ASSIGNMENT:
In the similarity algorithms page, copy out the stretch from "# Similarity (higher" through "as single edits.", changing every instance of "threshold" to "limit".

SELECTED EXCERPT:
Similarity Algorithms¶

FuzzyRust provides a comprehensive set of string similarity algorithms.

Algorithm Overview¶

Algorithm	Type	Best For	Range
Levenshtein	Edit distance	Typos, OCR errors	0 to max(len)
Damerau-Levenshtein	Edit distance	Typos with transpositions	0 to max(len)
Jaro-Winkler	Token-based	Names, short strings	0.0 to 1.0
Jaro	Token-based	Names, short strings	0.0 to 1.0
N-gram	Set-based	General text	0.0 to 1.0
Cosine	Vector-based	Documents, longer text	0.0 to 1.0
Hamming	Position-based	Fixed-length codes	0 to len
LCS	Subsequence	DNA, diff tools	0 to min(len)
Soundex	Phonetic	Name matching	Code comparison
Metaphone	Phonetic	Name matching	Code comparison

Edit Distance Algorithms¶

Levenshtein¶

Counts minimum edits (insert, delete, substitute) to transform one string to another.

import fuzzyrust as fr

# Distance (lower = more similar)
fr.levenshtein("kitten", "sitting")  # 3

# Similarity (higher = more similar)
fr.levenshtein_similarity("kitten", "sitting")  # 0.57

# With max distance threshold (faster for filtering)
fr.levenshtein_bounded("hello", "world", max_distance=2)  # None (exceeds threshold)

Damerau-Levenshtein¶

Like Levenshtein but also counts transpositions as single edits.

# "ab" -> "ba" is 1 edit (transposition), not 2
fr.damerau_levenshtein("ab", "ba")  # 1
fr.levenshtein("ab", "ba")  # 2

Token-Based Algorithms¶

Jaro-Winkler¶

Optimized for short strings like names. Gives higher scores to strings with matching prefixes.

fr.jaro_winkler("MARTHA", "MARHTA")  # 0.961
fr.jaro("MARTHA", "MARHTA")  # 0.944

# Adjust prefix weight (default 0.1)
fr.jaro_winkler("MARTHA", "MARHTA", prefix_weight=0.2)

Set-Based Algorithms¶

N-gram Similarity¶

Compares strings by their overlapping n-grams (character sequences).

# Default uses bigrams (n=2)

DATA SHOWN:

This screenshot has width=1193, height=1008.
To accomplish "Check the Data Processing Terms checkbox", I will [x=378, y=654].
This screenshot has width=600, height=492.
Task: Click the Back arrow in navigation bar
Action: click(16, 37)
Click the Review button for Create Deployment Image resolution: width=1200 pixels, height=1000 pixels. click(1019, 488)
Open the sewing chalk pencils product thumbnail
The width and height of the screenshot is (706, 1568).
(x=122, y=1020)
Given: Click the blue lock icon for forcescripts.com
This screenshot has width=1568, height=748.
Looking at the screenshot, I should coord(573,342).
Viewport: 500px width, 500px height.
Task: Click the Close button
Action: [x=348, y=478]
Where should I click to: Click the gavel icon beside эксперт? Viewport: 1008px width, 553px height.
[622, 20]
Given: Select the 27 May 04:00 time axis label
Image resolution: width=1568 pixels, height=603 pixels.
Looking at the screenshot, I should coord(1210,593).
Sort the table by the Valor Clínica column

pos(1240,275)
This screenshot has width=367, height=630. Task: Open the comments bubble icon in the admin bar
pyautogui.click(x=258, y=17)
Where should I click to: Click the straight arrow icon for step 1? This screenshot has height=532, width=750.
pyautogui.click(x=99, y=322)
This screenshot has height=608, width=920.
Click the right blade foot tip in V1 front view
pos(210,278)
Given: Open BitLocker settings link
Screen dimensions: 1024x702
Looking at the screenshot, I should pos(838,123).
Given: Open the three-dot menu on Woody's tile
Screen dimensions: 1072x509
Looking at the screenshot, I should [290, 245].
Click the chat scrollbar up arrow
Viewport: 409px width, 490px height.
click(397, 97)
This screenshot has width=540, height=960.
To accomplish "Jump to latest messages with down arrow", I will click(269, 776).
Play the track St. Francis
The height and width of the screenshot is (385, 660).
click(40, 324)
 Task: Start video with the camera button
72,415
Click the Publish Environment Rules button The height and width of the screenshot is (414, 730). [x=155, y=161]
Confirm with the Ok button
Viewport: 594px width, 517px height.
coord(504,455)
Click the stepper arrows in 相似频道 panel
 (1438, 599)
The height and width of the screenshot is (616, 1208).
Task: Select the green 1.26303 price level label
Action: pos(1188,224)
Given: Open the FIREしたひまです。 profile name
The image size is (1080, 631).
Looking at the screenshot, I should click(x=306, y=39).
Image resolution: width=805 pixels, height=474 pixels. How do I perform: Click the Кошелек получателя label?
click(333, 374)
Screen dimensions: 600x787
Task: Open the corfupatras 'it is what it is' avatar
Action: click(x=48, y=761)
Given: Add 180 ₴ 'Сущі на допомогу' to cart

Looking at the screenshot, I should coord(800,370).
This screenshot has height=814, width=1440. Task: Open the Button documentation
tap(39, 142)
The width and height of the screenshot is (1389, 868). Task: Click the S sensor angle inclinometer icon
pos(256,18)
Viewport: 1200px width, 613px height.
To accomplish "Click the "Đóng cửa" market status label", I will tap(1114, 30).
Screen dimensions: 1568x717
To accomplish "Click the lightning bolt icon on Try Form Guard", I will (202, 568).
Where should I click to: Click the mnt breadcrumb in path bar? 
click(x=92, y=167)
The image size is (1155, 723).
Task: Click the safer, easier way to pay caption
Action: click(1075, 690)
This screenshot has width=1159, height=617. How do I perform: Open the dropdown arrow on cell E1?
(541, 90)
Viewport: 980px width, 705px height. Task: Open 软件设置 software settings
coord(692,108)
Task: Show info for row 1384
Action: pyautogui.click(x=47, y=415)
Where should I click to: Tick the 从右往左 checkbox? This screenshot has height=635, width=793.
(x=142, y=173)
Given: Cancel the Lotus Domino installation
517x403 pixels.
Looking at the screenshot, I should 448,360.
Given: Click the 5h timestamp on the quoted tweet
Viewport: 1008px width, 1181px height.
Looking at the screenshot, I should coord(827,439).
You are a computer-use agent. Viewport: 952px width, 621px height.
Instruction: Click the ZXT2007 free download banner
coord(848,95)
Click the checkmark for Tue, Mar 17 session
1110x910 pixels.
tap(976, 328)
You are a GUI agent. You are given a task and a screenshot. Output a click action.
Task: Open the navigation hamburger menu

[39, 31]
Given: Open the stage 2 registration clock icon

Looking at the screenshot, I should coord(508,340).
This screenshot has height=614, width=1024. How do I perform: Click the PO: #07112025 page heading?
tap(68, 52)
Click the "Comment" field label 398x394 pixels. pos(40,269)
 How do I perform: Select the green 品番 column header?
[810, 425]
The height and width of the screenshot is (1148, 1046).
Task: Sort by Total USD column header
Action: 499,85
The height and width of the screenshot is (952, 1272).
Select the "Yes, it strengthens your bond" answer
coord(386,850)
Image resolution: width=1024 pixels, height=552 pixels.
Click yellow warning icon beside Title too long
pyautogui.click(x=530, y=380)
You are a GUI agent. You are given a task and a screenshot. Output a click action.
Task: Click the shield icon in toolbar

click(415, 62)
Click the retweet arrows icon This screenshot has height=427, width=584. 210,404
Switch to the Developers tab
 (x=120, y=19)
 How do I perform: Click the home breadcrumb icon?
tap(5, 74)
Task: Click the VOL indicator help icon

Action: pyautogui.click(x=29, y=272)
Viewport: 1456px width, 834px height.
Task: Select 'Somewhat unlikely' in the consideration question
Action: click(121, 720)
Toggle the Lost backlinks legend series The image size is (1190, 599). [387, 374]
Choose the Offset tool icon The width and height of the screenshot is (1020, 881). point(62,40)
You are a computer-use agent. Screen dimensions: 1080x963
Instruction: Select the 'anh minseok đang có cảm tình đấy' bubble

RESPONSE TO THE TASK:
# Similarity (higher = more similar)
fr.levenshtein_similarity("kitten", "sitting")  # 0.57

# With max distance limit (faster for filtering)
fr.levenshtein_bounded("hello", "world", max_distance=2)  # None (exceeds limit)

Damerau-Levenshtein¶

Like Levenshtein but also counts transpositions as single edits.